TIFF 2012 Review: HELLBENDERS Raises a Little, Uh, Hell

"I'm a woman, and you're a Catholic. Everything I do is a sin." -- A taste of the in-your-face comedy on display in J.T. Petty's Hellbenders.

Based upon the writer-director's own graphic novel, and pitched somewhere between The Evil Dead and Ghostbusters in tone, it follows a bunch of 'special-operations' Catholic priests that handle the exorcisms and hell-on-earth related anomalies that crop up in New York City from time to time. This motley squad - played by Clifton Collins Jr., Clancy "The Kurgan" Brown, Andre "Bubbles-from-The-Wire" Royo, and Dan Fogler - are the 'nuclear option' for the the church when various deadites and demonspawn walking the earth. If the demon cannot be conventionally exorcised, then the priest takes on the possession themselves, sacrifices their own life via suicide, and drags 'em straight to hell.
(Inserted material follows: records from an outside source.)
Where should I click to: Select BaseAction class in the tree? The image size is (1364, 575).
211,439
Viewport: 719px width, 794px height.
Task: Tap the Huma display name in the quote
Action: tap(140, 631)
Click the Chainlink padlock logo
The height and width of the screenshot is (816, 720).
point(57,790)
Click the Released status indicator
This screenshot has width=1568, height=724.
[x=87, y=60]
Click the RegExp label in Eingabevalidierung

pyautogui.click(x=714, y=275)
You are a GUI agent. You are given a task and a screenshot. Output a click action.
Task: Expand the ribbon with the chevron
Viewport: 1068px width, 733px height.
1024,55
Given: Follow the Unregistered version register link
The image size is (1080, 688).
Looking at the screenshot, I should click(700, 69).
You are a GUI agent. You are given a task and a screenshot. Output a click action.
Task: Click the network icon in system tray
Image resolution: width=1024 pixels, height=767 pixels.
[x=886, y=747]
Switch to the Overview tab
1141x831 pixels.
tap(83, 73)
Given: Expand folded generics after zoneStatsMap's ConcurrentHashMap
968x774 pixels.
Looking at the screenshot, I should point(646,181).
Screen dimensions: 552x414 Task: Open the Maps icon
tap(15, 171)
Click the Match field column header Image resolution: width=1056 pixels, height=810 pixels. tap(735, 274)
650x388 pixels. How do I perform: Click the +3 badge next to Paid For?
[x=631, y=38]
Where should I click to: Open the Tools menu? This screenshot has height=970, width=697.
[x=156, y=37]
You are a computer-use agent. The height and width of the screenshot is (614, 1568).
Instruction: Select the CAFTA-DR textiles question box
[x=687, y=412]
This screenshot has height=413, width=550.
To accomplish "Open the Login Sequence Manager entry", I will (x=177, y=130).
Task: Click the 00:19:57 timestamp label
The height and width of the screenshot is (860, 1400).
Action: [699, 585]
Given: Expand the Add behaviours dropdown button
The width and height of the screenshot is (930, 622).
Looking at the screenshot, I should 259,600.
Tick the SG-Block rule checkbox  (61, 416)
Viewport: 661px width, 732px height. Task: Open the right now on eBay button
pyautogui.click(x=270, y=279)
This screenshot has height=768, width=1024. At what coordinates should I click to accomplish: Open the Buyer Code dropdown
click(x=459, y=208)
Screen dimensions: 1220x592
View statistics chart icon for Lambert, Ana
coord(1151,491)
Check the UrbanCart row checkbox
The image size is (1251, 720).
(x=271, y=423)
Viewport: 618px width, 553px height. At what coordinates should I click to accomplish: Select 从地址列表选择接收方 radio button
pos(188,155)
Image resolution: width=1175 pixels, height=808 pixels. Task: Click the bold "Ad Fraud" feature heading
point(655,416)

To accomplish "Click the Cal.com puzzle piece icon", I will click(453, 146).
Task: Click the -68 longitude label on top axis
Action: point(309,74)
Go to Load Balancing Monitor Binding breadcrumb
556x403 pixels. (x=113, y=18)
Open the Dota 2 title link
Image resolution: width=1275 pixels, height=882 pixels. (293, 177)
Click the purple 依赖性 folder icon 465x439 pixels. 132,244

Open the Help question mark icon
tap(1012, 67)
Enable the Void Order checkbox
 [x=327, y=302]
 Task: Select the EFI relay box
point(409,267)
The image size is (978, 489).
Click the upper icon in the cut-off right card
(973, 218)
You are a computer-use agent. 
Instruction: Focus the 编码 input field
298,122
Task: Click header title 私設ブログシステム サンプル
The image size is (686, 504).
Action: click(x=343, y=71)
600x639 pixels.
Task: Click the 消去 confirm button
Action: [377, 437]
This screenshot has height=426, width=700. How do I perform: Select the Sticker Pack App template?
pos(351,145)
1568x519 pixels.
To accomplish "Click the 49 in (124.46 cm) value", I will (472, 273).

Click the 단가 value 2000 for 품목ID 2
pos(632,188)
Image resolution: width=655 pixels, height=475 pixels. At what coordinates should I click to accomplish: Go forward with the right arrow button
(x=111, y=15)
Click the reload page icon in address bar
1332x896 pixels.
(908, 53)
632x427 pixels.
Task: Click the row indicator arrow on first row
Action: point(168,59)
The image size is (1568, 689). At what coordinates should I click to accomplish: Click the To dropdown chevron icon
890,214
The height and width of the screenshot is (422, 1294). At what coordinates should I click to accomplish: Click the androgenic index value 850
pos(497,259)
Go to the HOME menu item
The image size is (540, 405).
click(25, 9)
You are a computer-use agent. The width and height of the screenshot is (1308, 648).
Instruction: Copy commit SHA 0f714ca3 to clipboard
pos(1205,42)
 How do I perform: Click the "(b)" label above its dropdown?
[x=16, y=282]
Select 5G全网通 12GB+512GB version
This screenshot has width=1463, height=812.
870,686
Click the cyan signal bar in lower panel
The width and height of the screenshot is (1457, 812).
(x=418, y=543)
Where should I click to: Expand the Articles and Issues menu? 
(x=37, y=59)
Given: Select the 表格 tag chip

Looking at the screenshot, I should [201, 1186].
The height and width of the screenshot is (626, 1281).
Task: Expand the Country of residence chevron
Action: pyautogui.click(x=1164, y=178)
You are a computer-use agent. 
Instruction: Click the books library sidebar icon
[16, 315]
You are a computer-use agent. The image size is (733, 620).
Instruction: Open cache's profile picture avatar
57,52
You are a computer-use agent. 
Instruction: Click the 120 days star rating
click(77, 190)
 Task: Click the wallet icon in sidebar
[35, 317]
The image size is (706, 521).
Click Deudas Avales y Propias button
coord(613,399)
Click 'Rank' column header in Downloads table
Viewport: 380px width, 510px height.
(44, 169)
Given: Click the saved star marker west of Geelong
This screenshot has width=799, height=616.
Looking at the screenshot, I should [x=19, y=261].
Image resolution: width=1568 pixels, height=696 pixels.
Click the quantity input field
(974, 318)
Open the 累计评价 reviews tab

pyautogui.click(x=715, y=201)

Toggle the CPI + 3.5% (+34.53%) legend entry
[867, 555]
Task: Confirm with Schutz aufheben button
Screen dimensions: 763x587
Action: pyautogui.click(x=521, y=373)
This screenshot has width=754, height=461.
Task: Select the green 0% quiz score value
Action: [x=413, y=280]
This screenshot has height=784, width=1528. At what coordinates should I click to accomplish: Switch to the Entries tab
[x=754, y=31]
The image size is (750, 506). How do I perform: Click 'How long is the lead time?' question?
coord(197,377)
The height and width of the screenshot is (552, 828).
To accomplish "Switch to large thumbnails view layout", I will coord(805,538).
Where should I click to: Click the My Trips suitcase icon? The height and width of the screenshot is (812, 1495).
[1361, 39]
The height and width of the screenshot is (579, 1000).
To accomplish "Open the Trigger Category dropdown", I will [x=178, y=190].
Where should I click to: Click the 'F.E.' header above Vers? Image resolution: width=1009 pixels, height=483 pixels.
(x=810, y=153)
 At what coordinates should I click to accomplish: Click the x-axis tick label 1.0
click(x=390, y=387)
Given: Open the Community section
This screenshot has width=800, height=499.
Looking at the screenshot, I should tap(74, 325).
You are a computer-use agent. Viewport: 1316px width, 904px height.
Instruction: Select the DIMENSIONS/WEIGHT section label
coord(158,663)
In order to be hellbound, these priests have to be sinning all the time; four of the seven deadly sins and six of the Ten Commandments violated in the past day or two is the mandatory minimum for a member to stay fit for duty. This provides the greatest strength of the movie: irreverent and blasphemous banter in the church-house durning downtime. The headquarters, which is a cross between a small church-house and a fire-hall, provides much of the film's location as the priests regularly smoke pot, drink booze, have casual sex and swear a whole helluvalot. Curiously, there is no murder, rape or pedophilia, but it makes up for the absence of the more gristly sins with damned hilarious word-play. It puts the film a fair bit into the territory of something amusing if inconsequential, like Mystery Men, such that the film is far more about the characters hanging out than getting caught in the plot or somehow justifying its high-stakes.

The church is, of course, embarrassed that rumours of the Hellbound Saints of Brooklyn pop up from time to time, which allows for a hybrid documentary-talking heads segments to help ease some of the expositional weight (albeit even with this device, there is still too much good joke-time wasted in explaining plot.) When the recent pope dies, and a new one is appointed, the EPA's Walter Peck....er... a local diocese bureaucrat, Clint, shuts down their budget and closes up shop. This is rather poorly timed just as a God-Killing Surtr, a demon from Hell, or at least the nearest convenient parallel dimension, busts his way into The Big Apple.

Everyone on the squad has their own personal demons on top of the literal ones, but the film devotes the greatest amount of of character development to prolific character actor Clifton Collins Jr., who feels pretty comfortable as a leading man role. Torn between his affair with co-worker Elizabeth (adultery, par for the job) and his shrewish wife hellbent on undermining his profession, Collins may be the only character in the film with any sort of arc. Another few passes at the screenplay might have fleshed out the rest of the team, but really, it allows for Clancy Brown and Dan Folger to get the lion share's of profanity and ad-libbed vulgarity to keep the low-budgeted 3D affair lively.

It is too bad, however, that the scope of the film is constrained to such a small number of locations. The story calls for some big set-pieces that the film cannot deliver, and instead opts to split up the squad in twos and threes to handle single-room basement kind of encounters. The climax of the film on Staten Island is simply not big enough - and curiously removes a key character from the battle - to fulfill the potential of the simple idea.

This leaves me wishing that it was a Whedon-esque TV show rather than a feature film, because damn, the characters and their 'fitness' regiment would offer much grist for the episodic mill. Flaming vaginas, sex with bunnies and quips such "Fuck : Satan" in the Character Actor portion of the credits crawl might prevent ABC or the big networks from broadcasting it, but surely this would be up somebody's alley on a specialty cable channel or fill up those after-hours time slots on the Christian Broadcasting Network.